Six of the suspended judges were recalled by the NJC, last Saturday, and would resume judicial duties on Wednesday this week.
The judges include Adeniyi Ademola of the Federal High Court; John Inyang Okoro of the Supreme Court; Uwaji Aji of the Court of Appeal; Hydiazira Nganjiwa of the Federal High Court; Musa Kurya of the Federal High Court; and Agbadu James Fishim of the National Industrial Court.
Mr. Ademola and seven other judges were suspended in November 2016 after a raid on their homes by the State Security Service.
Three of the judges were charged to court, but only Mr. Ademola’s case has so far been concluded. The judge was acquitted of corruption charges.
Mr. Otteh said some of the evidence elicited during the trial of some of the judges were “extremely perturbing.”
“While a court may not see fit at this time to conclude that the evidence tendered at trial yet reaches the thresholds to convict for a criminal offence, the evidence nonetheless creates deep impressions about the weaknesses of the Nigerian judiciary in the minds of reasonable observers of the trial and should not be swept under the carpet,” he said.
“It is important to note that the NJC does not itself have powers to undertake criminal prosecutions but it has its own sphere of disciplinary responsibilities and authority over judges.
“The Judiciary has a Code of Conduct for Judicial Officers: whether or not the provisions of that code have been broken is a legitimate and expedient inquiry that the NJC needs to pursue quite apart from whatever is the outcome of a criminal trial prosecuted by third parties.”

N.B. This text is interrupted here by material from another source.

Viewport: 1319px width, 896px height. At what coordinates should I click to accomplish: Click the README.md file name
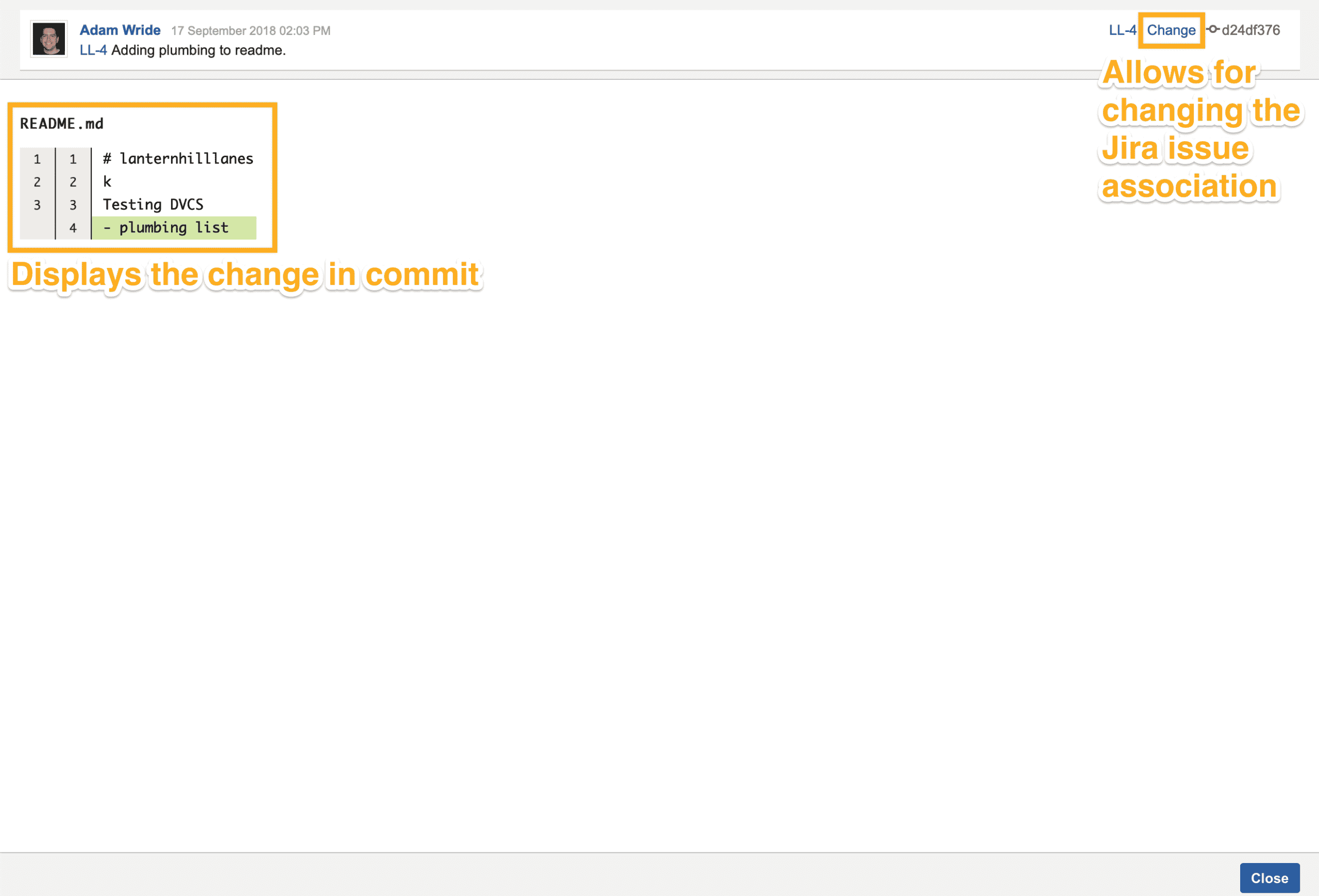(61, 124)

In announcing the recall of the six judges, the NJC noted that there is a backlog of cases in their various courts for the past eight months.
Mr. Otteh said the recall of the judges suffers from two major flaws, including the inability to make a plausible distinction regarding the respective situations of the various judges.
“It treated different cases alike and literarily gave everyone, deserving or not, a free pass,” he said.
“Second, given the inexorable necessity of restoring public confidence to the Judiciary, the NJC ought to have done more to demonstrate that we are not returning to the status quo ante, or returning to the state of ‘normal’ Nigerians had been used to in matters relating to judicial integrity.
“The NJC has a responsibility, quite apart from what third parties (such as prosecutors) do, to police the Judiciary and safeguard the integrity of the judicial institution. We do not think the NJC has sufficiently discharged that obligation to its fullest extent before recalling the judges.”
Mr. Otteh, however, noted that the NJC’s decision could stand up to scrutiny in “a few instances” such as the failure of the federal government to formally charge some of the judges accused of corruption months after raiding their homes.
“It would be taken to mean that, in spite of all the grandstanding and boisterous noisiness in defence of its ‘sting’ operations, the government has nothing on them as the end of the day, notwithstanding that it had tarred everyone with the same brush,” he said.
“For the future, government must reflect and learn from its misjudgments and forwardness, when it comes to investigating allegations of corruption against judges.
“No judicial officer should have to go through the terror of being so publicly humiliated in the absence of strong and compelling justification.”